====== Supplied information ======

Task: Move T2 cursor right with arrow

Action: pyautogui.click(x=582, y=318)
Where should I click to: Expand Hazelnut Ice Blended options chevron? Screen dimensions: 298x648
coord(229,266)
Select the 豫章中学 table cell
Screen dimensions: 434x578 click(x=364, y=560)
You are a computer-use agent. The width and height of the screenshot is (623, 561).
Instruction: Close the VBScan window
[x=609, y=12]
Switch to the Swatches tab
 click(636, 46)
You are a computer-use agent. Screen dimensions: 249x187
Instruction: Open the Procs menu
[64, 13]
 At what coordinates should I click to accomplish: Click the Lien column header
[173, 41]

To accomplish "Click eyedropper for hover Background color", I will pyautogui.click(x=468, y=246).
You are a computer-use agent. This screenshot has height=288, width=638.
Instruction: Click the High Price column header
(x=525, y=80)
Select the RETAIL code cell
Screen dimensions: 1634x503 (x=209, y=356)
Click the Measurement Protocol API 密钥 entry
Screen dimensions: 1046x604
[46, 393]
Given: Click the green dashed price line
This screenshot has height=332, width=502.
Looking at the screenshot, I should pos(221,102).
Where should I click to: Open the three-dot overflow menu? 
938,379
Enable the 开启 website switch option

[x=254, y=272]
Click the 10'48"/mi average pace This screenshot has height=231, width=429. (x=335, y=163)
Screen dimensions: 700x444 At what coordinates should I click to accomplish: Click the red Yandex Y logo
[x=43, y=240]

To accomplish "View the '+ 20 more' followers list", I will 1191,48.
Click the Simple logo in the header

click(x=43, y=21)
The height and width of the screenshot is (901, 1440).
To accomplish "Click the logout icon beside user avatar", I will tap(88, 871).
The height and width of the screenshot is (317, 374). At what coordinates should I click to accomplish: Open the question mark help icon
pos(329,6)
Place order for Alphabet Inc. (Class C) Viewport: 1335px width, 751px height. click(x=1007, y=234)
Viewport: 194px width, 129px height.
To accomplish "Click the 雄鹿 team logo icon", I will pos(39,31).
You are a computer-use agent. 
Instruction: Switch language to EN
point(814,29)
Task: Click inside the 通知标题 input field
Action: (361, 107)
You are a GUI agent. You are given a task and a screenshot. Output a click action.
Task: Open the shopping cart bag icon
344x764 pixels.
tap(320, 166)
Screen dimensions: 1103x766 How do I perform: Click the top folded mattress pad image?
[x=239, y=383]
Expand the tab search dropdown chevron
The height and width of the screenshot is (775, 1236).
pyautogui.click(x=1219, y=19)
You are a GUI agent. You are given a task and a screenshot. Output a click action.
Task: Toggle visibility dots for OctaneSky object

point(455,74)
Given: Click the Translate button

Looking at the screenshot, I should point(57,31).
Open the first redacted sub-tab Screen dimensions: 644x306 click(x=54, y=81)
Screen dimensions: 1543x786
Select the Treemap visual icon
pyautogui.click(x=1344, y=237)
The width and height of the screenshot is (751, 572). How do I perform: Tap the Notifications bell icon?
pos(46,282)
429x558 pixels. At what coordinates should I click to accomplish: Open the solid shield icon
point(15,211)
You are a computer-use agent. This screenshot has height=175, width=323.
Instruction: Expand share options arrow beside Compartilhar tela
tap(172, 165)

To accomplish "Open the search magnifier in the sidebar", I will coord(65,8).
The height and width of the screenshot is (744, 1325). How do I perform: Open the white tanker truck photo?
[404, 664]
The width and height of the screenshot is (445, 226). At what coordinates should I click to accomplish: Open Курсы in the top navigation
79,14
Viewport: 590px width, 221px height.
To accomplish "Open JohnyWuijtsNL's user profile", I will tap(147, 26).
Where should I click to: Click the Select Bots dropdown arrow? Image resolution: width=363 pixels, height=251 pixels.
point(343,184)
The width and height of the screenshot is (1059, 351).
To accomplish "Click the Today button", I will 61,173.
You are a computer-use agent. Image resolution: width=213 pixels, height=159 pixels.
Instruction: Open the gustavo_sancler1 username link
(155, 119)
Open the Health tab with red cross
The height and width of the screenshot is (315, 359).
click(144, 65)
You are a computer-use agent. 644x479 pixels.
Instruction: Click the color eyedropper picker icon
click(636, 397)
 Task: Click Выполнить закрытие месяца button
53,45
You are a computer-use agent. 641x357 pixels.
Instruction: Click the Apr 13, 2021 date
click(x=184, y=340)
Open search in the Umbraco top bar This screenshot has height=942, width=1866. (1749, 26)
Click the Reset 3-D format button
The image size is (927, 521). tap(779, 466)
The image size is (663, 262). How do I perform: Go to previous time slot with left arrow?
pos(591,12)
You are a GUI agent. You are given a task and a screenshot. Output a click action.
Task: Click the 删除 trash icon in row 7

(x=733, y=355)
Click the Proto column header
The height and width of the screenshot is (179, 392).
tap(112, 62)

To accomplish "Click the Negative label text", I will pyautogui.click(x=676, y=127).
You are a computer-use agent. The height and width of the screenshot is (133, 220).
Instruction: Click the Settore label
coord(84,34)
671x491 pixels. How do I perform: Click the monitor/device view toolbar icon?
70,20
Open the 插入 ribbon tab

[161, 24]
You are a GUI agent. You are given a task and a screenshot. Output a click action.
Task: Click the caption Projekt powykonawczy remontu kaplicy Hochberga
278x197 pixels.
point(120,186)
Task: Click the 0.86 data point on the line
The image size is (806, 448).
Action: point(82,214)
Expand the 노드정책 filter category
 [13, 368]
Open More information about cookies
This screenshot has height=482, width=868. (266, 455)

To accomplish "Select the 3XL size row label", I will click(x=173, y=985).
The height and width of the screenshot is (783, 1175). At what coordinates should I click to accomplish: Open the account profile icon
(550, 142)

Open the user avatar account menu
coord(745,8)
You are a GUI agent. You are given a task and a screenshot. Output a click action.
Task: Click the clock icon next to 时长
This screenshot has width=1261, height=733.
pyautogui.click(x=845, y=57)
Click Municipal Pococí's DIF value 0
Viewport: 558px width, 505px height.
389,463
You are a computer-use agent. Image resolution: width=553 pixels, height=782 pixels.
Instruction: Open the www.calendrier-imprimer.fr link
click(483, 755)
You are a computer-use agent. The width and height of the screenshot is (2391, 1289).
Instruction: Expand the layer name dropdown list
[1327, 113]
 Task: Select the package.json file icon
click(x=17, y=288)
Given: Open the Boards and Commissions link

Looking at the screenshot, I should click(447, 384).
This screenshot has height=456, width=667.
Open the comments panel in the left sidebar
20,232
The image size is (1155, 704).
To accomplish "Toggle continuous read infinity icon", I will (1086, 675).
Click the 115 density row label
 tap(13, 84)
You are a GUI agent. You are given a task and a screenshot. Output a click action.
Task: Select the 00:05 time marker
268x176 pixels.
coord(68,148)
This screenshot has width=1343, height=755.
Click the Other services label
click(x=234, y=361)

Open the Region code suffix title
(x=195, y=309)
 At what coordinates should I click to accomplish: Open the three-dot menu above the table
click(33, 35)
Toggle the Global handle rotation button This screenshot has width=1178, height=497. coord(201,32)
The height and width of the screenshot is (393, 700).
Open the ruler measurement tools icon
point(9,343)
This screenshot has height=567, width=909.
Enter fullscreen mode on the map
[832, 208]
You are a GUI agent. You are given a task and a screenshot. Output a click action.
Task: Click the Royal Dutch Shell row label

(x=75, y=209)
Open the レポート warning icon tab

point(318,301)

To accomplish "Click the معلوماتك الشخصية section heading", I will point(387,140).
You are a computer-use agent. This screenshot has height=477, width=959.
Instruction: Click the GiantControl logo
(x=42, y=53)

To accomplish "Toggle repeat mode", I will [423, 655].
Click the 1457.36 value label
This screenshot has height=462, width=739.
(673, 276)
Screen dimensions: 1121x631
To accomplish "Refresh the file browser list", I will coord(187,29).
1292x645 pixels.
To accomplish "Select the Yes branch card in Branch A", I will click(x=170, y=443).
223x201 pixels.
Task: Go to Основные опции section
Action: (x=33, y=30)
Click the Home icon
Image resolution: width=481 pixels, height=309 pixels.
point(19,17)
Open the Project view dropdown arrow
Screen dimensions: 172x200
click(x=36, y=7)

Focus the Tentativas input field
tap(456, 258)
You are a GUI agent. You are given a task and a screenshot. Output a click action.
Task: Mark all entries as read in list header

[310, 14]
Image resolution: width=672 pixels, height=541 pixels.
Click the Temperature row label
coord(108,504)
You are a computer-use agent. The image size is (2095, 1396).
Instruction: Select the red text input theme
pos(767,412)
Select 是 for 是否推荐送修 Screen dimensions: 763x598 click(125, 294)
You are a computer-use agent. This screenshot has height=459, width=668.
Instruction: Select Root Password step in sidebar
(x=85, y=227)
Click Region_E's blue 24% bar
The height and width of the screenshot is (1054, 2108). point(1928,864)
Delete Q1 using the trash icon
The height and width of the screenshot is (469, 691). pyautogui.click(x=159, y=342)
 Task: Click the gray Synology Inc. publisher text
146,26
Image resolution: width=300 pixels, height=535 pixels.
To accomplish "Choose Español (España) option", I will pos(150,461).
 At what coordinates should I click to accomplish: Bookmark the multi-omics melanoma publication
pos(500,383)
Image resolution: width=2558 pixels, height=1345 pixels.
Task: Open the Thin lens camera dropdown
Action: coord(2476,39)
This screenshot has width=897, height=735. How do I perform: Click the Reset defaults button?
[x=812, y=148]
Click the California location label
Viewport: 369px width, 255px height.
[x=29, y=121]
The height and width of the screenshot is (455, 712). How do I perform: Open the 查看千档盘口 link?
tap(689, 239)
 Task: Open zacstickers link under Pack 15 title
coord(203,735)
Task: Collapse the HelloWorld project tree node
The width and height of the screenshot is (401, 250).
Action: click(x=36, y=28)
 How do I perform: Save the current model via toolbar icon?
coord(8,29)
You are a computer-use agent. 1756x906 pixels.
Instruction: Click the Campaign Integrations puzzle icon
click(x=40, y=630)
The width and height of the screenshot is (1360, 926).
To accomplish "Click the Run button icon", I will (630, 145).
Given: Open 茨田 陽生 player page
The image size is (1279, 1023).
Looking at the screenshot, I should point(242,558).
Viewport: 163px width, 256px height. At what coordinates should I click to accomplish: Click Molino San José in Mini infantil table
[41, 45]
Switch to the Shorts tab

======

*Challenge*. Reproduce the lines of the dataset items without any change, from the first line of the records through the line containing "I will pos(39,31).", including that line.

*Response to this task*.
Task: Move T2 cursor right with arrow

Action: pyautogui.click(x=582, y=318)
Where should I click to: Expand Hazelnut Ice Blended options chevron? Screen dimensions: 298x648
coord(229,266)
Select the 豫章中学 table cell
Screen dimensions: 434x578 click(x=364, y=560)
You are a computer-use agent. The width and height of the screenshot is (623, 561).
Instruction: Close the VBScan window
[x=609, y=12]
Switch to the Swatches tab
 click(636, 46)
You are a computer-use agent. Screen dimensions: 249x187
Instruction: Open the Procs menu
[64, 13]
 At what coordinates should I click to accomplish: Click the Lien column header
[173, 41]

To accomplish "Click eyedropper for hover Background color", I will pyautogui.click(x=468, y=246).
You are a computer-use agent. This screenshot has height=288, width=638.
Instruction: Click the High Price column header
(x=525, y=80)
Select the RETAIL code cell
Screen dimensions: 1634x503 (x=209, y=356)
Click the Measurement Protocol API 密钥 entry
Screen dimensions: 1046x604
[46, 393]
Given: Click the green dashed price line
This screenshot has height=332, width=502.
Looking at the screenshot, I should pos(221,102).
Where should I click to: Open the three-dot overflow menu? 
938,379
Enable the 开启 website switch option

[x=254, y=272]
Click the 10'48"/mi average pace This screenshot has height=231, width=429. (x=335, y=163)
Screen dimensions: 700x444 At what coordinates should I click to accomplish: Click the red Yandex Y logo
[x=43, y=240]

To accomplish "View the '+ 20 more' followers list", I will 1191,48.
Click the Simple logo in the header

click(x=43, y=21)
The height and width of the screenshot is (901, 1440).
To accomplish "Click the logout icon beside user avatar", I will tap(88, 871).
The height and width of the screenshot is (317, 374). At what coordinates should I click to accomplish: Open the question mark help icon
pos(329,6)
Place order for Alphabet Inc. (Class C) Viewport: 1335px width, 751px height. click(x=1007, y=234)
Viewport: 194px width, 129px height.
To accomplish "Click the 雄鹿 team logo icon", I will pos(39,31).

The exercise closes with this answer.